Not Enough Boob
It was inevitable. And, don’t think I hadn’t thought of it. I know that the name of my blog has the word “boob” in it. At the time, the time when I was actually reading books (book) while (n’) a child sucked milk from my breast (boob), it seemed like a cool idea. I still think it would make a smart t-shirt. (I’ve already picked out the design.) And, despite the potential porn-seakers, I guess I really don’t want to change. 
But, of course, today marks the day when a smart-aleck blogger– Mike the Bull of all people– decided that I didn’t have enough boob to live up to the name. (Visit him at http://www.mikethebull.com/ And, yes, he writes about dog balls.)
So, why the hell not??? Let’s dedicate the next few minutes to, well, boobies.
(In case you were wondering, that is my under-wire popping out. Just like it was–unbeknownst to me– as I talked to my principal this afternoon.)
So, yes, today, ironically, the day that book n’ boob was finally called out for it’s lack of boob (and sadly, I must say, book as well), my own little fun bags tried to break free.

- **WORK INSTRUCTIONS**:
[1] According to the blog post, which blogger decided the blog didn't have enough boob to live up to its name?
[2] Write the next part of the blog post, picking up after its last sentence.
The lines after this blog post are separate material.

- **DATA SECTION**:
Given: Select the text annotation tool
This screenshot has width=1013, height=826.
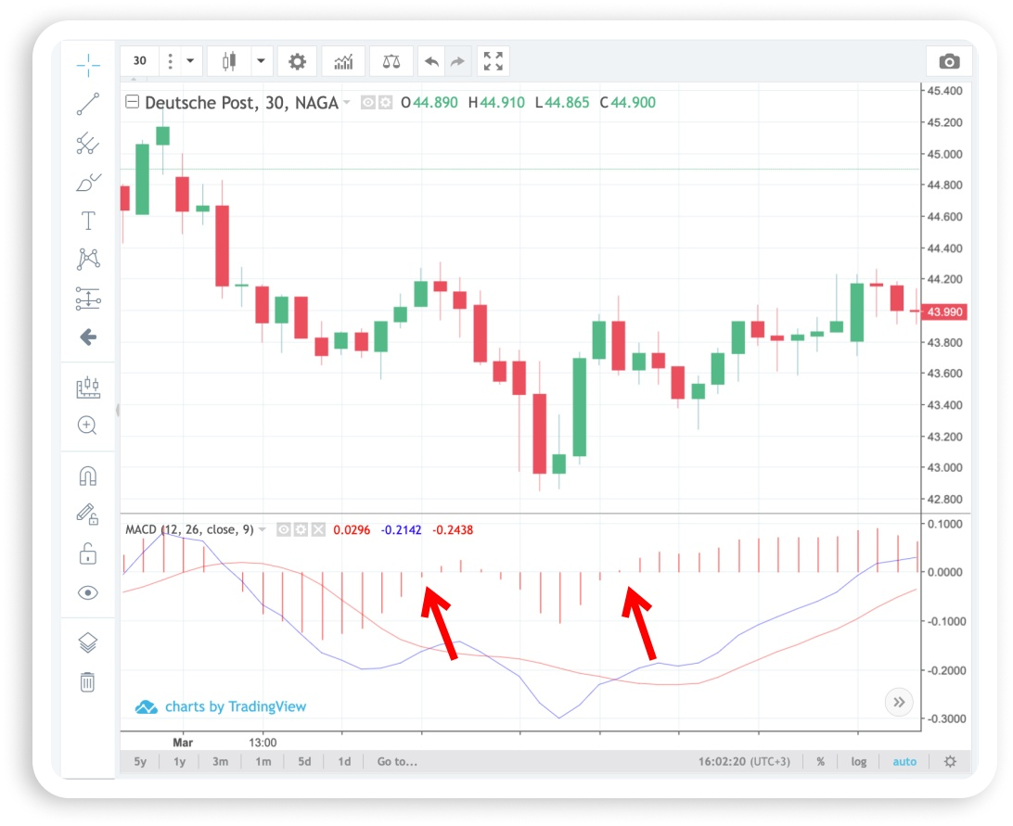Looking at the screenshot, I should [x=88, y=221].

- **ANSWER SET**:
[1] Mike the Bull.

[2]
In an environment where melons, speed bumps and hooters are on the very constant forefront of the minds of at least 1/2-2/3 of the population (I’m a middle school teacher), it is not, in any way advantageous to have one’s ta-tas on display. At least not if you’re trying to be a professional.
I was thankful, however, that no one asked me about the large, round metal instrument that was protruding from my cleavage. Maybe they didn’t notice…
Anyhow.
What else can I say about little milky coconuts, about huge bouncing bazongas?
Honestly, I don’t know.
Everything I think I have to say either leads me toward something truly perverse (nope, can’t share it) or back to the conversation I was having with my principal just after I noticed (while I was on driveway duty) that I’d gone wireless. As I tried to nonchalantly push the wire back under my ample, three pound breast, I was happy that, at least, I hadn’t gone lopsided. That would have been too much to handle. Literally.
No, really, I’m making myself sick.
So, the conversation.
Come back to me now. You know, the one between me and my principal.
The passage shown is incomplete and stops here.